┌─ DATA LISTING
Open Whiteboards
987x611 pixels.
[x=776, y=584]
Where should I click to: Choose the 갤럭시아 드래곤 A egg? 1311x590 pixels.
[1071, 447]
└─
## PROBLEM DESCRIPTION:
Turn every line of the entries above into a numbered list, leaving out any blank lines.

## EXERCISE RESULT:
1. Open Whiteboards
2. 987x611 pixels.
3. [x=776, y=584]
4. Where should I click to: Choose the 갤럭시아 드래곤 A egg? 1311x590 pixels.
5. [1071, 447]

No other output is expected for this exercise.